When they settled they held hands and bowed their heads, and father said a prayer for forgiveness, health, love and strength for the coming times. Then the meal was brought forth, juggled from hand to hand and settled on the blanket, a smorgasbord of mother’s fine cooking. The boys ripped through their sandwiches, orange slices and cookies, eager to play after hours of being forced into stillness at church. The girls preferred to chat quietly first among themselves, savoring the meal and the reprieve away from annoying brothers. But eventually even they couldn’t resist the beautiful day and were soon running through the flowers and playing as children should.

Mother and father sipped lemonade, touching shoulders as they sat back on the grass and enjoyed their day of rest, thanking the Lord in their hearts for a bountiful meal and beautiful children, knowing that so many had much less. When the children were distracted, they shared a kiss and a secret smile, still as in love now as when they first met. “Till Death do Us Part” was a serious vow but it wasn’t a burden. Not for them, the forever young couple who believed it took three to hold a marriage together.
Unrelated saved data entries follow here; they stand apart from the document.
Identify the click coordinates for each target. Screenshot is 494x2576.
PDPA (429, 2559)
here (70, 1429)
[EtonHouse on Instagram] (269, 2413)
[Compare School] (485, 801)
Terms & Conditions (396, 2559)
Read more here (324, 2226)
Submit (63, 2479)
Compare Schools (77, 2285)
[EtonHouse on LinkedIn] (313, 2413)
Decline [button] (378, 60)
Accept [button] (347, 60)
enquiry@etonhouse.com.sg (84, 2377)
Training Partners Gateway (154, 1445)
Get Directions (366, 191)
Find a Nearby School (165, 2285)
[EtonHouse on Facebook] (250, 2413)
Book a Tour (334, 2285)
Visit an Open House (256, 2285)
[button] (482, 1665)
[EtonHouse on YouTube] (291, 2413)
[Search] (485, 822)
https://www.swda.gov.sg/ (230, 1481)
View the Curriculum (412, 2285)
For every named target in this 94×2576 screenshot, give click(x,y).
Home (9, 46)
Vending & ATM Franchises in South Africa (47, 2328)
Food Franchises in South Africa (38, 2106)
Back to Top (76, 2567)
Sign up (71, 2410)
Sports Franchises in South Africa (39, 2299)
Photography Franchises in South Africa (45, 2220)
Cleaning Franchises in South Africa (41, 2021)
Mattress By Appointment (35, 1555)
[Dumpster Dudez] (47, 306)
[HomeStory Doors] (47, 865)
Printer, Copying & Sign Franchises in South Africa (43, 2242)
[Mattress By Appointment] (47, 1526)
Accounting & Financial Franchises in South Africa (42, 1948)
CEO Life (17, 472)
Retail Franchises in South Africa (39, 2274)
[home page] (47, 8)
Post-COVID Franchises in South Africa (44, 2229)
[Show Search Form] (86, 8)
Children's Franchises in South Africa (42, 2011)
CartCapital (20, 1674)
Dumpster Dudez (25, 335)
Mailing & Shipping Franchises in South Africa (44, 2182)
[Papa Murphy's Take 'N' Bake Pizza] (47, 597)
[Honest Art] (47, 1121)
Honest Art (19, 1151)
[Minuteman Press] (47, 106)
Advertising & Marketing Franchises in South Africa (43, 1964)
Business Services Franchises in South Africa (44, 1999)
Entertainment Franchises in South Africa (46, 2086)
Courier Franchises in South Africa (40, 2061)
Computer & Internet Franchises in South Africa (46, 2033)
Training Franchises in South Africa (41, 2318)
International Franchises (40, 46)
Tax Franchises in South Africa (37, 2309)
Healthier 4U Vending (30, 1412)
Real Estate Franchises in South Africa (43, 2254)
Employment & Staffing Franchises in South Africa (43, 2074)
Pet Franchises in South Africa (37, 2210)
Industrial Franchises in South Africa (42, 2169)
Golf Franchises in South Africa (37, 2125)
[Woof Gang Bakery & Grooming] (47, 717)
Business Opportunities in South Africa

The Oak tree heard it all. It remembered the pitter-patter of little feet turning into the loud thumps of adults coming to and fro, doing chores and going to work. It remembered fevered lovers conversations, tearful fights, mournful grievances and all the elderly advice given to younger generations. It also heard the hum of technology and felt the electrical current of the world increase. The world became white noise, dulling the senses and distracting from the beauty of nature.

Instead of visiting nature to be in it, 2068 observed it from behind a fence. “For preservation”. A museum collector’s item instead of a connected piece to the puzzle called Mother Earth. Disinterested eyes glanced over its mighty branches and craggy bark. The whisper of its leaves in the wind fell on deaf ears, plugged with head phones that funneled in noise directly to the brain. The families didn’t interact with each other now, but with their gadgets and phones, taking selfies and sending them to friends thousands of miles away; getting likes on social media for visiting “the oldest tree at blah blah museum and recreation!”. Even the youngest ones were plugged into tablets, scrunching their chubby cheeks in concentration over the cacophony.

There were different kinds of picnics held there under the shade of the tree now, ones full of lights and sleek black boxes blinking lights that offered a full entertainment experience. Music, movies, and video games, all played out in nature. With the click of a button, suddenly Abraham Lincoln was there, talking and interacting with humans as if he had never been dead. Trevor Noah joined in the conversation, cracking jokes and truths like a modern-day Jester as did Stephanie Meyer and Freddie Mercury. Donald Trump joined in briefly, said two words and was quickly eliminated to the groans of the crowd. They ate the food as an after thought, mostly synthesized to preserve resources and enhanced with vitamins, then continued to push buttons and smile into the artificial lights of their rectangles.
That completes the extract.